Recent data presented at the 16th Conference on Retroviruses and Opportunistic Infections (CROI 2009) suggested a potential association between fosamprenavir and myocardial infarction in HIV infected adults. The nested case-control study reported an increased risk of myocardial infarction in association with cumulative exposure to fosamprenavir (OR, 1.55 per additional year of exposure; 95% CI, 1.20-1.99).1 Myocardial infarction has already been identified as being potentially associated with the PI class in the ongoing Data Collection on Adverse Events of Anti-HIV Drugs (DAD).2
Suppression of viral replication in HIV disease with antiretroviral therapy is of the utmost importance. Physicians should monitor a patient's cardiovascular risk as part of the follow-up and seek to adjust modifiable risk factors. Combination antiretroviral therapy is associated with redistribution of body fat (lipodystrophy) in HIV-infected patients. Clinical examination should include evaluation for physical signs of fat distribution. HIV infection itself has been associated with lipid disorders and ischaemic heart disease.
GSK will be working with Health Canada on this issue to integrate new safety information in the Canadian Product Monograph.
Managing marketed health product-related adverse reactions depends on health care professionals and consumers reporting them. Reporting rates determined on the basis of spontaneously reported post-marketing adverse reactions are generally presumed to underestimate the risks associated with health product treatments. Any case of myocardial infarction or other serious or unexpected adverse reactions in patients receiving TELZIR® Tablets and Oral Solution should be reported to GlaxoSmithKline or Health Canada at the following addresses:
GlaxoSmithKline Inc.7333 Mississauga Road
Mississauga, Ontario
L5N 6L4
Telephone.: 1-800-387-7374
www.gsk.ca
Any suspected adverse reaction can also be reported to:
Canada Vigilance Program
Marketed Health Products Directorate
HEALTH CANADA
Address Locator: 0701C
Ottawa, Ontario, K1A 0K9
Telephone: 613-957-0337 or Fax: 613-957-0335
To report an Adverse Reaction, consumers and health professionals may call toll free:
Telephone: 1-866-234-2345
Fax: 1-866-678-6789
CanadaVigilance@hc-sc.gc.ca
The Adverse Reaction Reporting Form and the Adverse Reaction Guidelines can be found on the Health Canada web site or in The Canadian Compendium of Pharmaceuticals and Specialties.

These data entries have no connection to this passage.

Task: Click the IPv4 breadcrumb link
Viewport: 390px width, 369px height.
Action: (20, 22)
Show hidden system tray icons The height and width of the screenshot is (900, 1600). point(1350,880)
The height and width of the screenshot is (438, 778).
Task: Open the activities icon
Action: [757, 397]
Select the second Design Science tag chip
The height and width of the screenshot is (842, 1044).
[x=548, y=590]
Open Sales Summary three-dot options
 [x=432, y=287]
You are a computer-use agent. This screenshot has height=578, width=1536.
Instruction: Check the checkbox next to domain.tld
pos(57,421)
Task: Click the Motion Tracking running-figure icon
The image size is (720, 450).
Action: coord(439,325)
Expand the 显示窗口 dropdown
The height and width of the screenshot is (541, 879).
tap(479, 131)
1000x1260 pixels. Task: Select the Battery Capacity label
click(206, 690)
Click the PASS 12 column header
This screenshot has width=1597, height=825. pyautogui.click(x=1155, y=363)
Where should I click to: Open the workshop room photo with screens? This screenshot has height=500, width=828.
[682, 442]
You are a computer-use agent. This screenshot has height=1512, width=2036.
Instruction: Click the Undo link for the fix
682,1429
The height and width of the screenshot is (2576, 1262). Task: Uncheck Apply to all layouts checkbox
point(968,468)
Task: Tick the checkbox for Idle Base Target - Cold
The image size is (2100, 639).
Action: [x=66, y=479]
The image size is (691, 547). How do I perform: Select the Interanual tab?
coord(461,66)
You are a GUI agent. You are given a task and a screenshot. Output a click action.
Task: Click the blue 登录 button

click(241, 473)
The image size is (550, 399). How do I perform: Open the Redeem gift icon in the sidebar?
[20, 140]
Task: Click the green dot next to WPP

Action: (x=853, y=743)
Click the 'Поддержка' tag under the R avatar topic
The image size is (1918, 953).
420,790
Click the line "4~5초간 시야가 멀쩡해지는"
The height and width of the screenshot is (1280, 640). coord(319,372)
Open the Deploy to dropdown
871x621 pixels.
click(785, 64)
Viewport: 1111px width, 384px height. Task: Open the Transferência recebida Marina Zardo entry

For other inquiries related to this communication, please contact Health Canada at:
Marketed Health Products Directorate (MHPD)
E-mail: MHPD_DPSC@hc-sc.gc.ca
Telephone: 613-954-6522
Fax: 613-952-7738
Sincerely,
original signed by
Dr. Tjark Reblin, MD, MBA
Vice President, Medical Division and Chief Medical Officer
GlaxoSmithKline Inc.
References:
1. Lang S, Mary-Krause M, Cotte L et al. Impact of Specific NRTI and PI Exposure on the Risk of Myocardial Infarction: A Case-Control Study Nested within FHDH ANRS CO4. 16th Conference on Retroviruses and Opportunistic Infections (CROI 2009) February 8 - 11, 2009, Montreal, Canada. Abstract #43LB. (Slides and audio from the oral presentation by D Costagliola in session " Oral Abstract: Pharmacogenetics, Pharmacoenhancement, and Complications of ART" on Monday, Feb 9, 2009 10:00 AM available from the CROI webpage at: http://app2.capitalreach.com/esp1204/servlet/tc?c=10164&cn=retro&e=10649&m=1&s=20415&&espmt=2&mp3file =10649&m4bfile=10649&br=80&audio=false )
2. DAD Study Group. Class of antiretroviral drugs and the risk of myocardial infarction. N Engl J Med. 2007;356(17):1723-35.
® TELZIR is a registered trademark, used under license by GlaxoSmithKline Inc.